Advanced Speech-Audio Processing in Mobile Phones and Hearing Aids

Date: 14 May 2013
Time: 18:30

Location: Imperial College
South Kensington Campus
London SW7 2AZ

See below for location map.

Lecture by Peter Vary, RWTH Aachen University.

A recording of this lecture is available here (mp3).

Mobile phones and modern hearing aids comprise advanced digital signal processing techniques as well as coding algorithms.

From a functional point of view, digital hearing devices and mobile phones are approach­ing each other.  In both types of device, similar or even identical algorithms can be found such as echo, reverberation and feedback control, noise reduction, intelligibility enhancement, artificial bandwidth extension, and binaural processing with two or more microphones.

Actual hearing aids include digital audio receivers and transmitters, not only for communication and entertainment, but also for binaural directional processing.

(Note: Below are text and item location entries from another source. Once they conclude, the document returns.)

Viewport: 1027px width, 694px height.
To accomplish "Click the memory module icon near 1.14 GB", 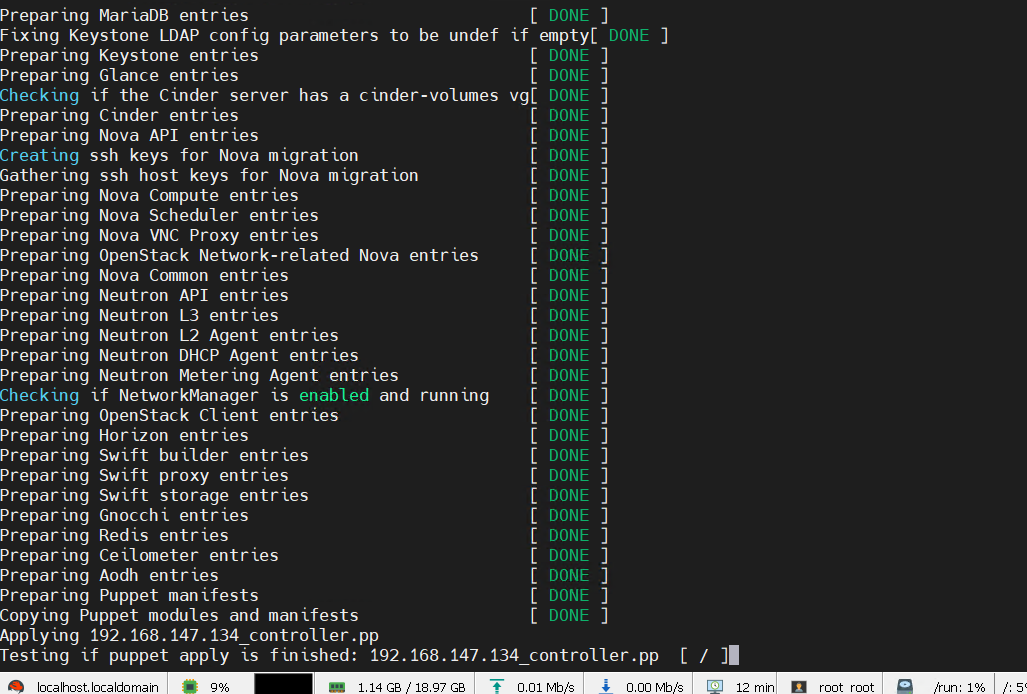I will click(x=338, y=685).
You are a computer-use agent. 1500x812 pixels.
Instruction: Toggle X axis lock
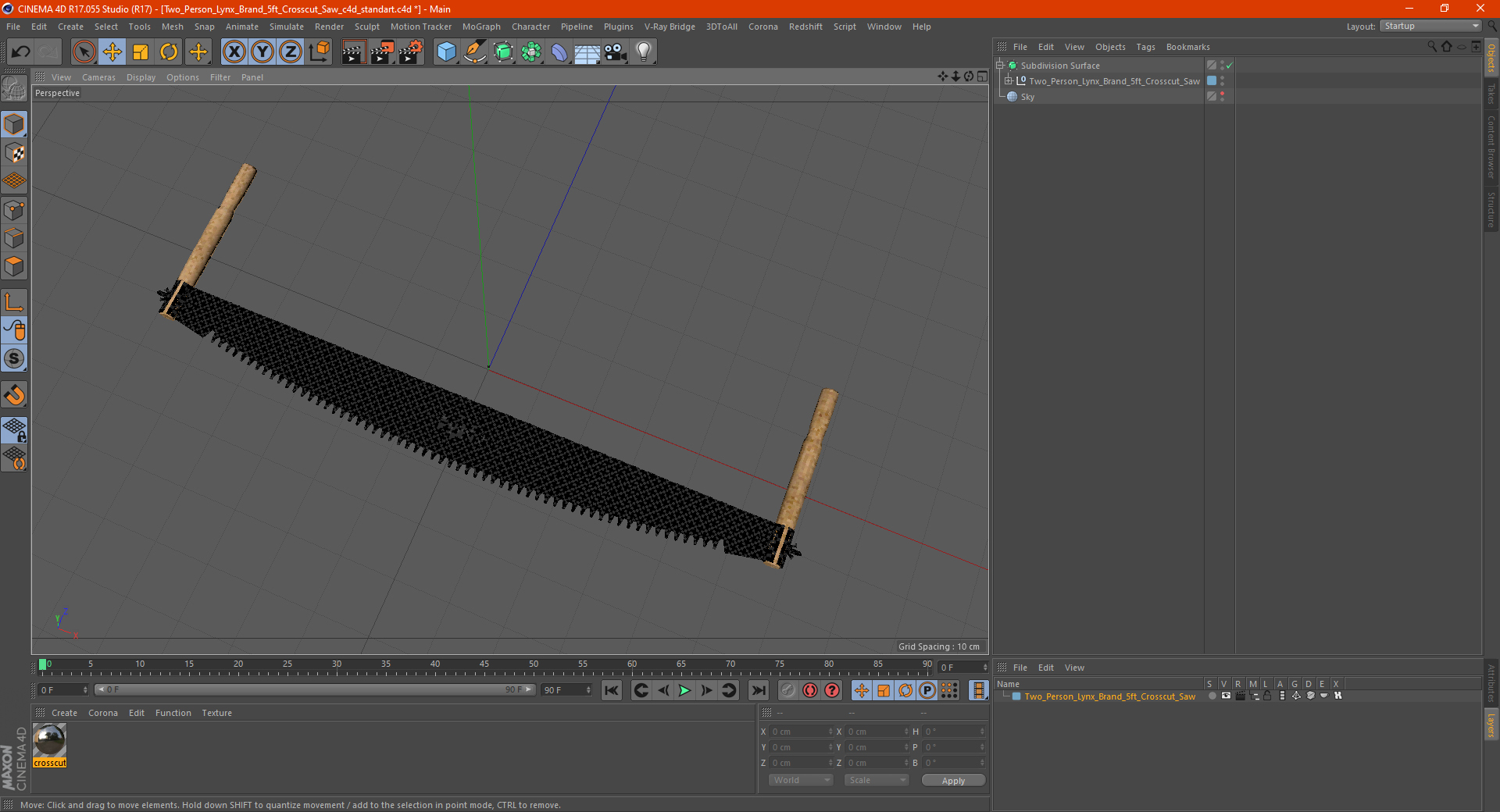pyautogui.click(x=234, y=52)
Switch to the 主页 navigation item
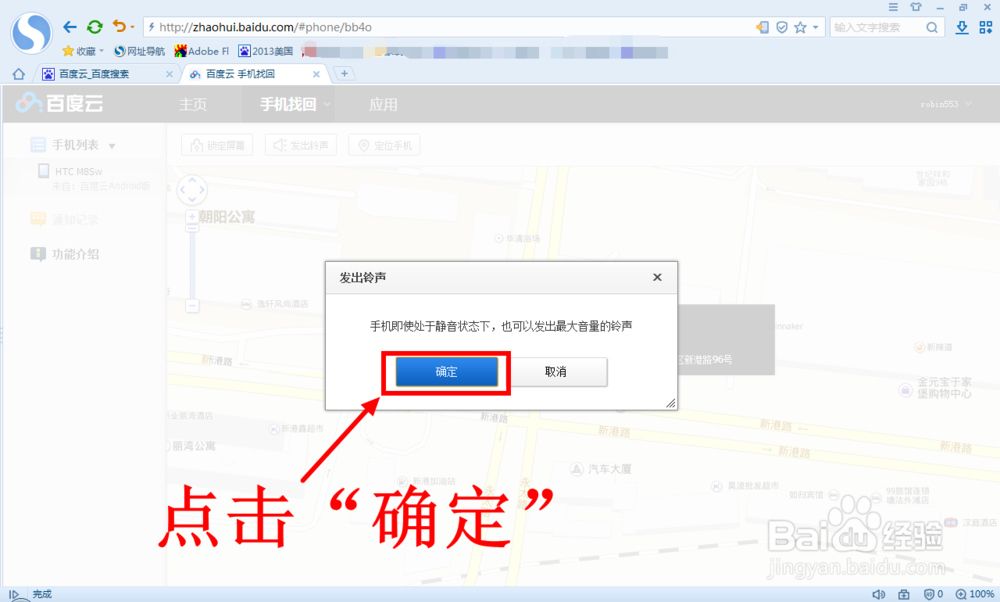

State-of-the-art mobile phones offer new speech-audio compression schemes for the emerging HD-telephone services. They are also equipped with two (or more) microphones for the purpose of speech enhancement. It is not too big a step to realize hearing aid features as apps on smart phones. Further evolution might lead us to binaural mobile telephony, augmenting speech with ambient and spatial information — a preferred solution for audio conferencing, for example.

Despite these similarities, the signal conditions and the processing constraints are quite different: with respect to the coherence of signals, the complexity of algorithms, power consumption, and latency, for example. Synergies and distinctions of the corresponding signal processing and coding algorithms will be discussed. Design constraints and solutions will be presented by examples.

Venue details

The lecture will be held in The Gabor Seminar Room, Level 6, Department of Electrical and Electronic Engineering. A campus map is here.

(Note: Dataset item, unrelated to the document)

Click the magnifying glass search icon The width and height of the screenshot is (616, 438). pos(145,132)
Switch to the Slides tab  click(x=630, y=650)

  1. The nearest tube is South Kensington.
  2. From Exhibition Road, enter the campus through the revolving doors in the entrance hall (large yellow arrow on campus map).
  3. Cross the entrance hall and go out through the rear revolving door. The Electrical and Electronic Engineering Building is immediately facing you across the plaza.
  4. Enter the EEE building and take the lift to Level 6. The Gabor Seminar room is signposted.